We started last December by sending three New Zealand rugby coaches, led by Wesley Clarke of the NZ Rugby Union, to Hawaii to work with Hawaiian coaches. The mixed group discussed best practices for safely teaching rugby to kids and ran a rugby camp (as part of the Game Plan Rugby Academy) for approximately 200 Hawaiian high school students.
Last month we brought 16 American youth and their coaches from the Game Plan Rugby Academy to Auckland to train with local students and play a few matches. The agenda focused on tactics, psychology, team attack, unit skills, and the best use of indoor and outdoor training facilities. Of course, there was also time for sightseeing.

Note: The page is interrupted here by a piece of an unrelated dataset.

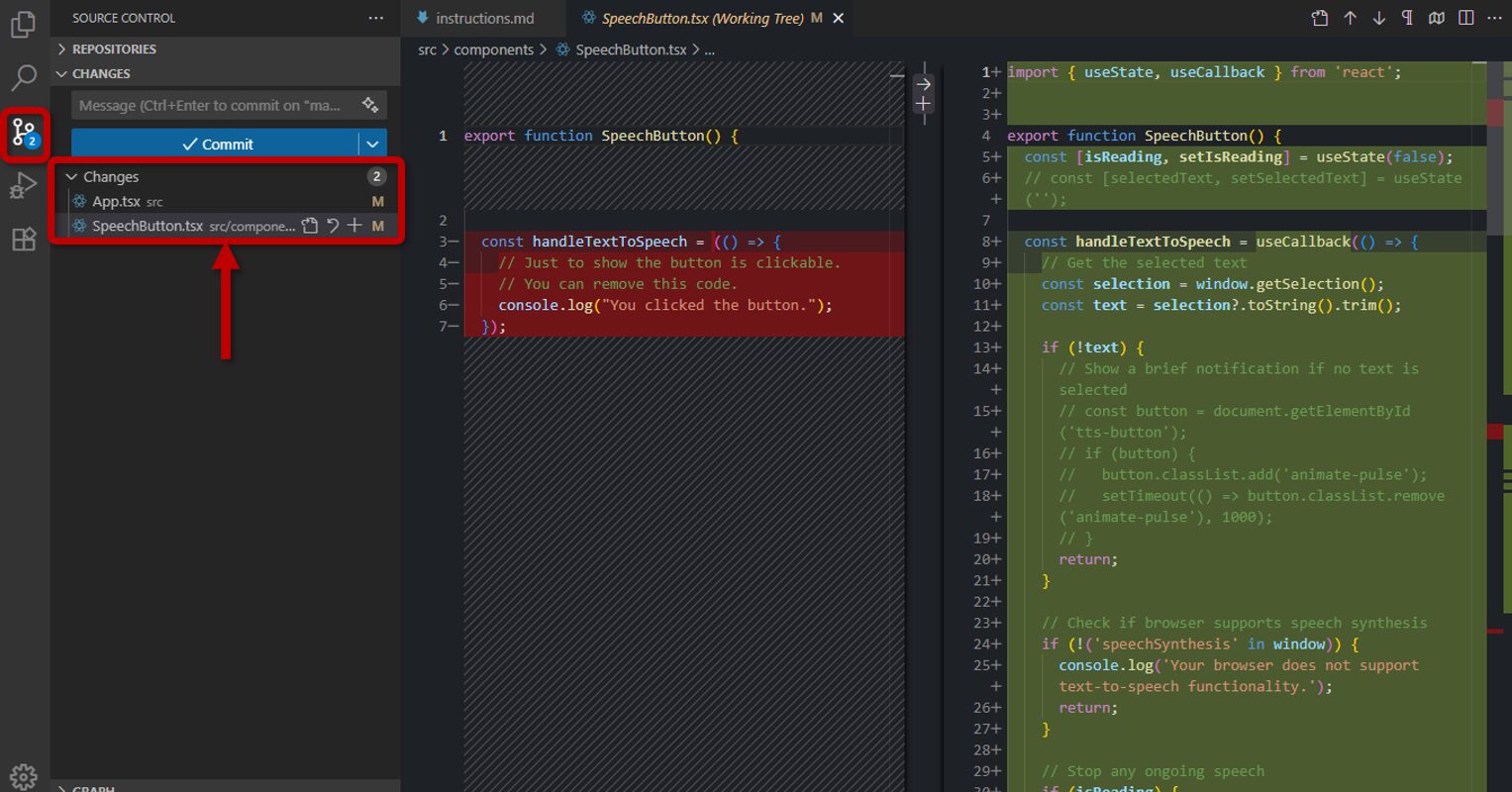Image resolution: width=1512 pixels, height=792 pixels.
Task: Discard changes for SpeechButton.tsx
Action: [x=333, y=226]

I very much liked what I saw and heard. The visiting Hawaiians were an impressive bunch … motivated, focused, ambitious, and very grateful for the opportunity provided by the program. The girls held their own amidst the boys. And the coaches were as focused on discipline, life skills, and higher education as on line-outs and scrums.
Education-1st Hawaii is a not-for-profit Native Hawaiian Organization (NHO) dedicated to motivating young people to go to university, coaching families on the importance of education, giving students the confidence to succeed in school, and encouraging them to contribute back to their communities after graduation. Sports, including rugby, is the means rather than the end.
The funding for the exchange came from our friends at SportsUnited in the US State Department. SportsUnited promotes a variety of exchanges and other programs that help transcend cultural and political differences by bringing people together to play sports they love. Since its inception in 2002, the office has awarded more than 80 grants to US non-profits to conduct programs in 43 countries around the world.
As my compatriots north of the Equator wisely say … O ke kahua ma mua, ma hope ke kukulu … first the foundation, then the building.